Center is defining core principles of multi-disciplinary information transfer.


“More concretely, we have been studying the fundamental limits, and computationally viable schemes for approaching those limits, in compression of genomic data given highly correlated genomic data already available on a database,’’ Weissman adds. “For example, compression of one individual’s genome, given that the genome of another individual from the same species is already on the database.’’

Biology, especially, “is at a cross-road, and a better understanding of the field might come from understanding the information flow among cells,” Szpankowski says. “We haven’t designed biological systems--it’s already been built by natural selection--but we should be able to understand how information is passed from one cell to another cell. In this sense, information flow involves a much larger world than many people realize.”

Molecular biologists collect vast amounts of data, but aren’t always able to extract the information they need to confirm a hypothesis about how cells behave.

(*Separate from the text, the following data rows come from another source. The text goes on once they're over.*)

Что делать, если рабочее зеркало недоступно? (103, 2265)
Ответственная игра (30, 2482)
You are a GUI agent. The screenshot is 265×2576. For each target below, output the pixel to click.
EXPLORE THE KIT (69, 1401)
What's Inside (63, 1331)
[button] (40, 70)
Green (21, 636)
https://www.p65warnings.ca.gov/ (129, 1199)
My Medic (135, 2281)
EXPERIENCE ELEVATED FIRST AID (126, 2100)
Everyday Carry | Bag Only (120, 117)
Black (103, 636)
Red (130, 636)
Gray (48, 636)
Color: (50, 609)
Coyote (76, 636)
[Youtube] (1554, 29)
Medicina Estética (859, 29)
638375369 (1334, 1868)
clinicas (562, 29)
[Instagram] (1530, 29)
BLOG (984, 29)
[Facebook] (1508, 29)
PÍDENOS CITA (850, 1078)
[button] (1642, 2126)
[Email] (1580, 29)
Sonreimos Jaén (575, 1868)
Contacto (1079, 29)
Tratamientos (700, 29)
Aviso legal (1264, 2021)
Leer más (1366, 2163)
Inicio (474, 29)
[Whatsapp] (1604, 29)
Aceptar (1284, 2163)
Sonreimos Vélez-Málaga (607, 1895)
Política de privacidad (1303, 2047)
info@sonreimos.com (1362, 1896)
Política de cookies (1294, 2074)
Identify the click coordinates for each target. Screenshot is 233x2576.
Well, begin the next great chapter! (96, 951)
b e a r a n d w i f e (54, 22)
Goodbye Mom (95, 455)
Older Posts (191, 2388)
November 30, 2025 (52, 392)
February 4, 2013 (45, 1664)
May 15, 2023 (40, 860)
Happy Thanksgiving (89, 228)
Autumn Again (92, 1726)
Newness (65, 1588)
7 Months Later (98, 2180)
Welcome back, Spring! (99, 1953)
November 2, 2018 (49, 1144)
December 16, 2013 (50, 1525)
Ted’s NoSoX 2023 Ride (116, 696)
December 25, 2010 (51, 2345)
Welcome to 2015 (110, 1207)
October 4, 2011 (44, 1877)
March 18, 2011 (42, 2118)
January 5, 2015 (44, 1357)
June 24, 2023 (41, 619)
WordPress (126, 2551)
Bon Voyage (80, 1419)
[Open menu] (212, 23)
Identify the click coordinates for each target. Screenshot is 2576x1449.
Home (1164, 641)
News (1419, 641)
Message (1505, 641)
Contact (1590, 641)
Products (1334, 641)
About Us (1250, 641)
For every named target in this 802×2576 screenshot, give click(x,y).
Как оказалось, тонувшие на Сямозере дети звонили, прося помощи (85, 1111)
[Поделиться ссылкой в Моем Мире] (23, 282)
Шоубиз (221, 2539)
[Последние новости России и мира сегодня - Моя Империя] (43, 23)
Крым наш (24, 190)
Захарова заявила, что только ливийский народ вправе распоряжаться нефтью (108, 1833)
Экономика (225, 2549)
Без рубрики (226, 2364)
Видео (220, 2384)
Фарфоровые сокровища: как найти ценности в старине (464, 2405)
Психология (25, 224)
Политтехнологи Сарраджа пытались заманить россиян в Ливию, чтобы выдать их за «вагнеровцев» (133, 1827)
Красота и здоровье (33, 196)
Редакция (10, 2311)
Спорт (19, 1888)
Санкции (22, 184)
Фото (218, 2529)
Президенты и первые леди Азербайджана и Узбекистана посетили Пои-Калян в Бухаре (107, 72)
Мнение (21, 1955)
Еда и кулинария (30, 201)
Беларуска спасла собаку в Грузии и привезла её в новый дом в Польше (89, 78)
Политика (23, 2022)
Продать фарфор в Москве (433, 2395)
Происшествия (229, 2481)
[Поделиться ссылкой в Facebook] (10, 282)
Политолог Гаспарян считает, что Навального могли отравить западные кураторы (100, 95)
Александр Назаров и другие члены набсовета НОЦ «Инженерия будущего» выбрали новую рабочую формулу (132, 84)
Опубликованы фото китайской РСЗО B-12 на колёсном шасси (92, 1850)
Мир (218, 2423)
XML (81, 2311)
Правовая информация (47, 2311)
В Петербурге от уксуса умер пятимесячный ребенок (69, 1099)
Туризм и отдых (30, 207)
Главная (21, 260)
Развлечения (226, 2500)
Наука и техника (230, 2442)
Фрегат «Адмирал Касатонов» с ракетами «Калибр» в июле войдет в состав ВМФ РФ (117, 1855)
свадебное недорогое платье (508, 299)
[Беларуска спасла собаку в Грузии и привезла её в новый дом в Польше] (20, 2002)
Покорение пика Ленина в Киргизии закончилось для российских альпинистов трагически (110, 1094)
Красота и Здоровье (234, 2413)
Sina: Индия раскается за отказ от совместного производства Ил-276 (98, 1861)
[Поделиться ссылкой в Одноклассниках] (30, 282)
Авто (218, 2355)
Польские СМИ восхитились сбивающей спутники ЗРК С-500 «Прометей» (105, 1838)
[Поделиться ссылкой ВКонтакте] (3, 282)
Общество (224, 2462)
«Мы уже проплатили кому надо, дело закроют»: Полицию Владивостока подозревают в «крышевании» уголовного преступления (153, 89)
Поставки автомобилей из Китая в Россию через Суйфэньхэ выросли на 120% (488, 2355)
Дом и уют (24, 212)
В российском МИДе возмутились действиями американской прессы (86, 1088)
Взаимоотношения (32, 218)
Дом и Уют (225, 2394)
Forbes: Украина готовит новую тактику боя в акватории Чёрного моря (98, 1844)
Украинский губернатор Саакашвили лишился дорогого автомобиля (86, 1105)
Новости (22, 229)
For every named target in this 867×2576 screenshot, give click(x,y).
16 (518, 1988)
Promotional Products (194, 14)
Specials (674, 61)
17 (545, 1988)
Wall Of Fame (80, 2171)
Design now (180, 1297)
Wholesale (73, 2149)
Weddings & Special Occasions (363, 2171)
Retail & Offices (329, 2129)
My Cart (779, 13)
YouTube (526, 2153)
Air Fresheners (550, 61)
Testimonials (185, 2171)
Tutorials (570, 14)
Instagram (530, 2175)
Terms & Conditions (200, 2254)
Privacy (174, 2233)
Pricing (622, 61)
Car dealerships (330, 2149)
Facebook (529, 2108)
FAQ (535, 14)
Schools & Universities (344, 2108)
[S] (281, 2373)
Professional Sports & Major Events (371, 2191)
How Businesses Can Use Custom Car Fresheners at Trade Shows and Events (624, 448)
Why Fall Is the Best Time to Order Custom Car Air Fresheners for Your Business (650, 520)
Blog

“These databases contain valuable information about how cells work and how diseases develop, but it is hard to find these needles in the haystack with current computational and analysis methods,” Szpankowski says. “We need the next level of computation and data analysis, which will come from a better understanding of information.”

Conventional research in computational biology often largely focuses on identifying single markers associated with disease and phenotype, that is, the observable characteristics of an organism. “However, it is widely believed that such phenotypes result from emergent behavior, one that is better observed as an interacting sub-unit, rather than individually differentiated markers,’’ says Ananth Grama, professor of computer science at Purdue.

“The problem of identifying network signatures, while highly promising in theory, poses profound computational and data-related challenges,’’ Grama adds. “As part of the broader theme within the center on network modeling and analysis, we propose to develop novel models, methods and software that will fundamentally enhance our understanding of disease and phenotype, while potentially uncovering new targets for intervention.’’

Doraiswami Ramkrishna, professor of chemical engineering at Purdue, hopes center researchers will be able to help him distill information that will enable him to predict specific gene expression within cellular metabolism, his field of study.

“We have lots of data, and I want to decipher from that data the information that will help me prove a theory,” he adds. “We want to know that we are correctly predicting which genes are expressing, and which are not. We need to be able to see whether what we predict is reflected in the data.”

In the larger communications arena, center researchers also are studying ways to ensure the timely delivery of messages, which is not always possible within today’s wireless networks. “The news challenge is to build protocols that will deliver the message within strict deadlines in a dynamically changing environment,” Szpankowski says. “We would like to understand how information is being transported in space, and can be delivered by a certain deadline.

“In order to send useful information, for example, when I am using my cell phone, we have to build a virtual connection between users,” he adds. “If we send too much information overhead, there is not enough bandwidth to send useful signals. The goal is to try to cut out the clutter, and to send enough information to construct a path between you and the other person within enough time to get the real information across.”

Finally, center researchers hope to design new ways to sift through and extract relevant knowledge from the flood of information that society encounters daily in countless information exchanges.

“When you query Google, for example, you get an answer, but are you getting the knowledge you need? What is knowledge? How is it created from information?” Szpankowski says. “We are dealing right now with huge datasets. Every company has a huge amount of data. The problem is: how do you extract relevant information from your quest? It’s not a problem to get AN answer. The problem is whether you get THE answer.”